=== Begin Enclosure ===

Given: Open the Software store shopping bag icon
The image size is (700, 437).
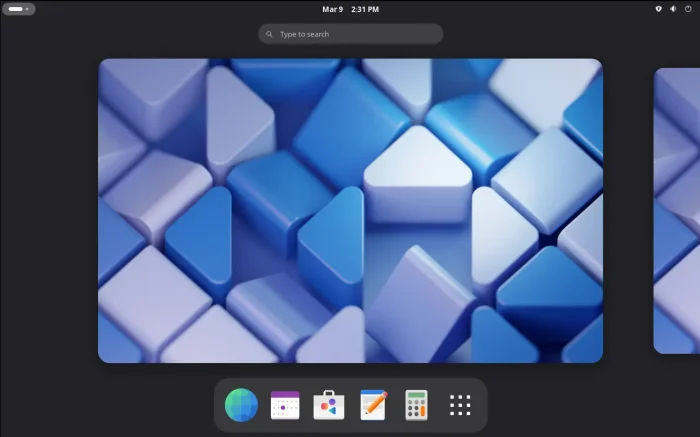Looking at the screenshot, I should click(x=329, y=405).
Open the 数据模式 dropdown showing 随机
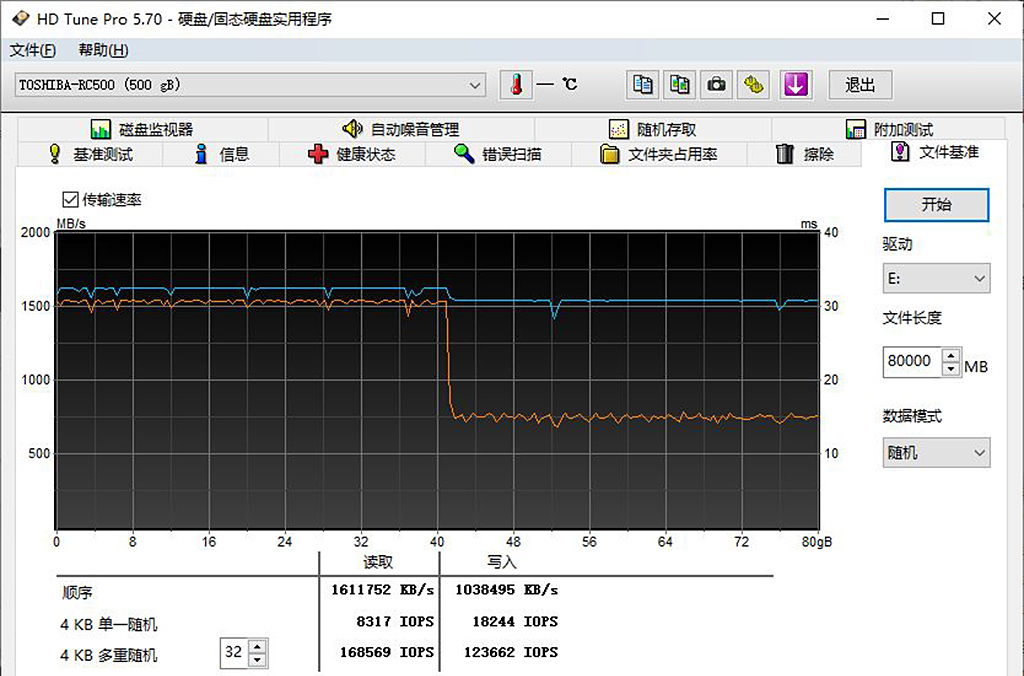 click(x=936, y=453)
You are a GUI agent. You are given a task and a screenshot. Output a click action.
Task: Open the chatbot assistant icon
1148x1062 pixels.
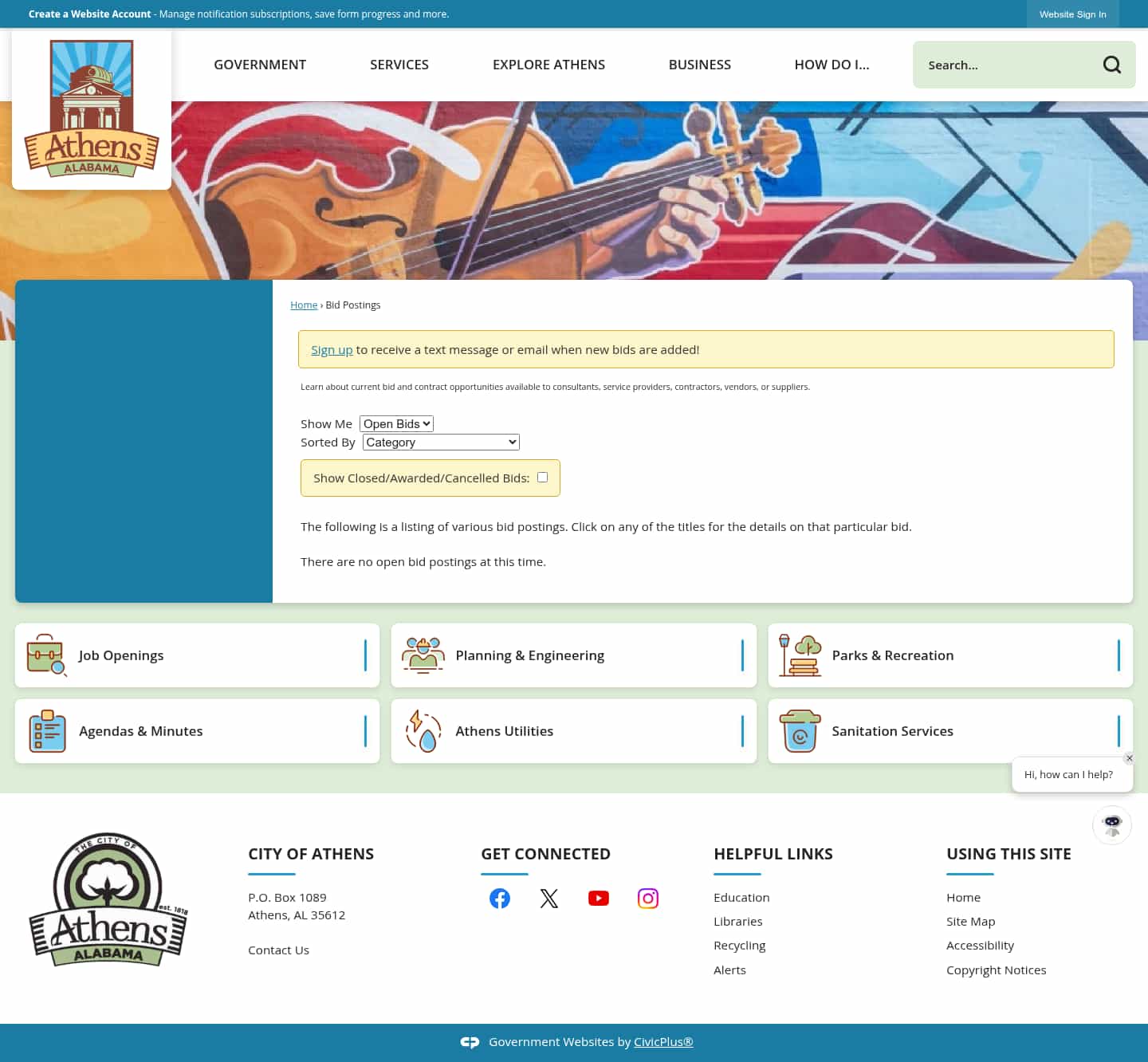tap(1111, 825)
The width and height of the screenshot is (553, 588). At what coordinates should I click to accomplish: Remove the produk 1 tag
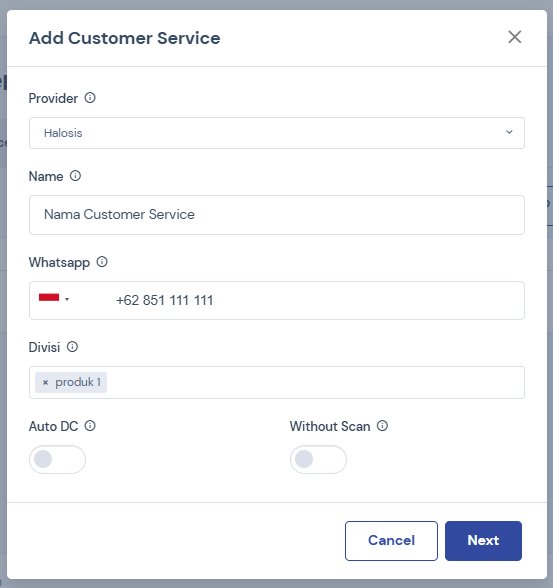click(x=45, y=382)
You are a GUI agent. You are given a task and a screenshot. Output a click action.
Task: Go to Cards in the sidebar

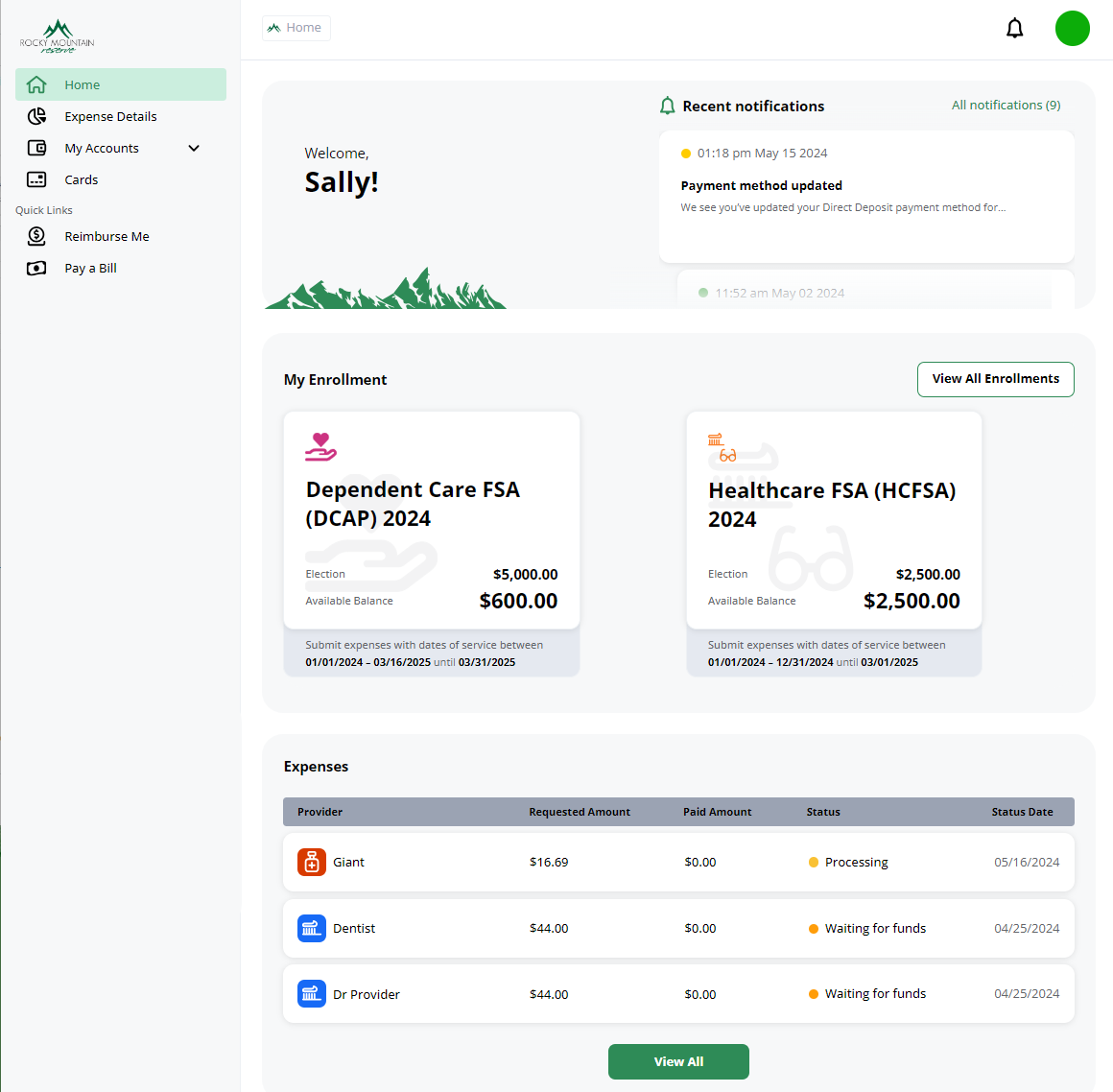[x=82, y=179]
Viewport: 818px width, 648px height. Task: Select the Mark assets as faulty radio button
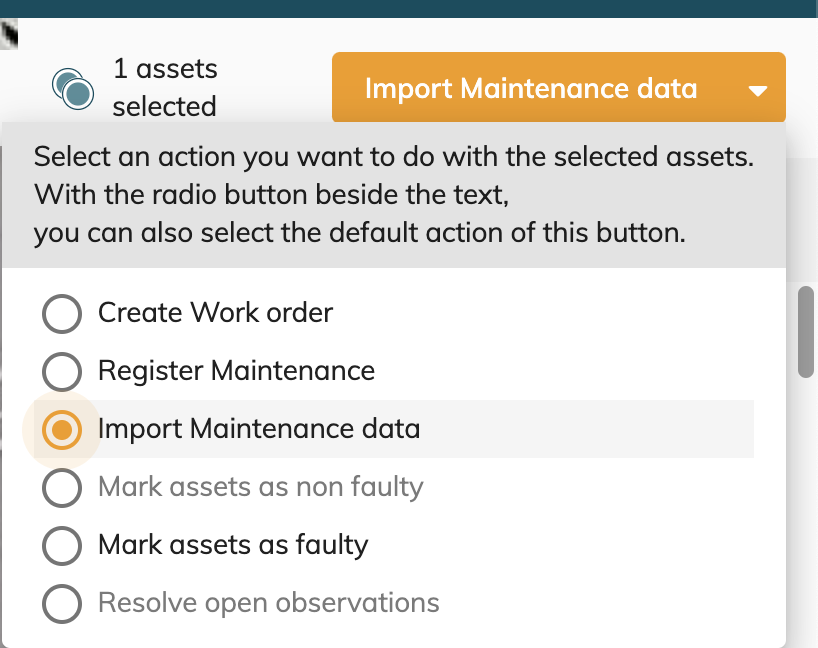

=== End Enclosure ===

_WORK REQUEST_. Within this data, count the lines that include the string "icon" and write the number with nothing else.

_RESULT_. 2